Equally inspiring is the story of Manju Devi Koli, the sarpanch of Nayla, a small village on the outskirts of Jaipur who dropped out of school at the end of Class 6 due to the extenuating circumstances at home, got married and moved to the village she is now the sarpanch of with the full support of her husband and in-laws.
Koli is sitting in her office in Nayla, a building she physically helped construct as a MNREGA laborer in 2006-07, a fact she takes pride in revealing. Her phone rings incessantly, a testimony to her importance in the community, as she guides her lot on how to secure their Aadhar cards, get a gas or electricity connection or any other government provided amenities. “If without an education I have reached the position I have, I sometimes think of what might have been possible if I had continued my education at the right juncture”, she says a trifle wistfully.
Although Manju at 37 years had technically crossed the age limit to join a Pragati camp, she cleared the Class X exam in April 2023 with its support and has since acted as a role model for almost 45 young girls in Nayla to join the movement.
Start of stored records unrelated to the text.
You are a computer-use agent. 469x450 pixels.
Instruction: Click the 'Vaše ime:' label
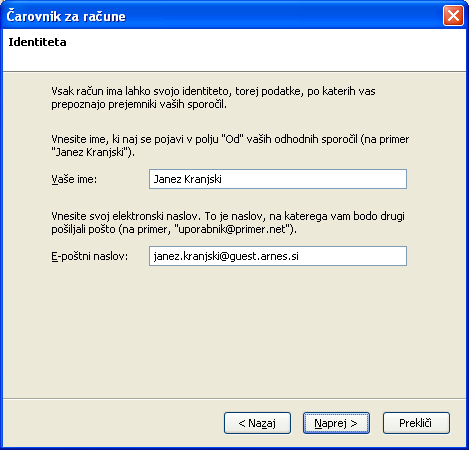pyautogui.click(x=74, y=179)
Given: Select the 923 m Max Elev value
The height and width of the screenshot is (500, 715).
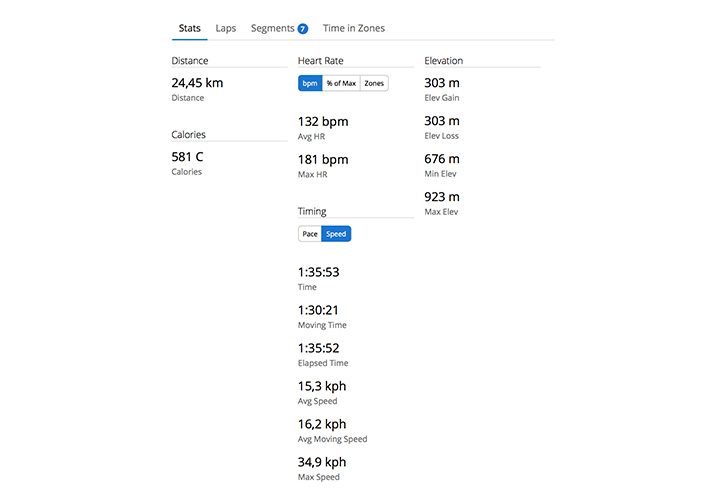Looking at the screenshot, I should (x=441, y=197).
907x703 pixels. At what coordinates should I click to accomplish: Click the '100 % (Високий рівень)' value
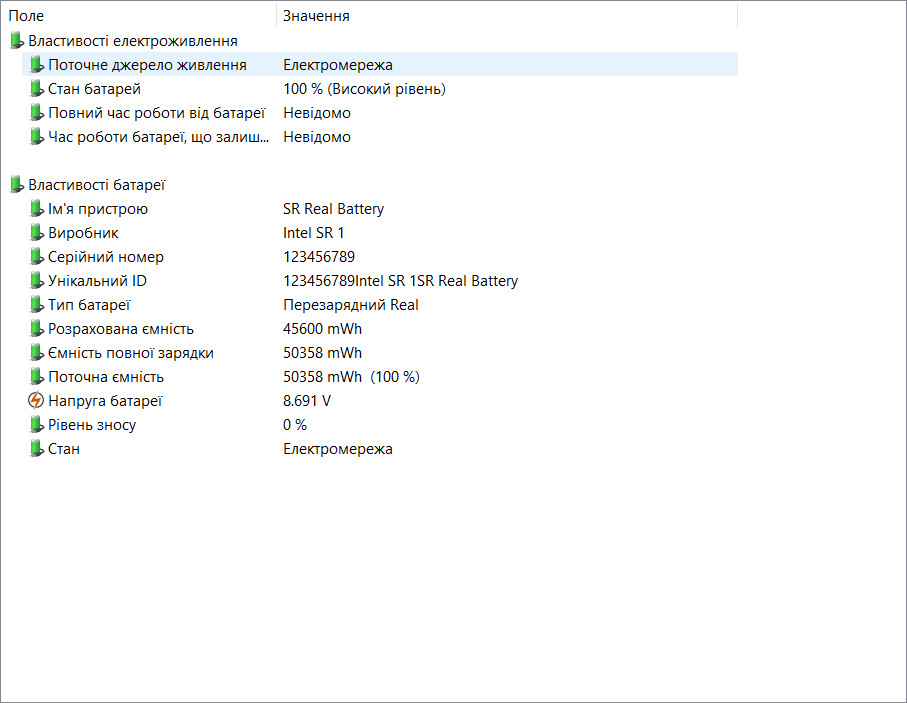[x=364, y=89]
Having tasted blood, post 2025 - after she completes her term as sarpanch - she has full intentions of taking her Class 12 exams, has joined a self help women’s group and harbors ambitions of learning to work comfortably with technology under the guidance of her elder son.
Over an hour-long conversation, she holds forth on how she is working to convince her own family and all members of her community to give higher weightage to the education of girls than that of boys. Although she herself has two sons, she is determined to educate the girls in her wider family, ideally a notch higher than the boys. Change, she argues, must begin at home!
Change is Everywhere Including in the Air
Even as I try to come to terms with the number of heart-tugging stories I have come across among the 30-35 girls I have met over two days, perhaps the best news is that one can even smell change in the air. Not only are the girls and married women joining the camps, but the families of many seem highly supportive. That the days of girls accepting with resignation whatever treatment was meted out is a thing of the past is evident through the instances of stories like Aanchi. Gentle, meek and submissive is fast going out of the window!
But what is gratifying is that women like Monica and Renuka envisage a very different life trajectory for their girls and progeny. Towards the end of our chat, Monica introduces me to her sparkly eyed 6-year-old daughter who she affectionately refers to as her “gudiya” (doll) and who, she says, has already announced her plans of becoming a doctor, revealing an ambition far ahead of any female member of the family going back several generations. Renuka says marriage is not even up for discussion for her 14-year-old daughter until she completes her college degree and has a clear career path charted out.
Whether their dreams for their daughters eventually convert into reality remains a while away to be seen but the very fact that the next generation has the unequivocal support of their predecessors tells me change is inevitable: there is no force more powerful than a woman determined to rise.
(Reporting from Nayla, Khijuriya and Kanwarpura in Rajasthan.)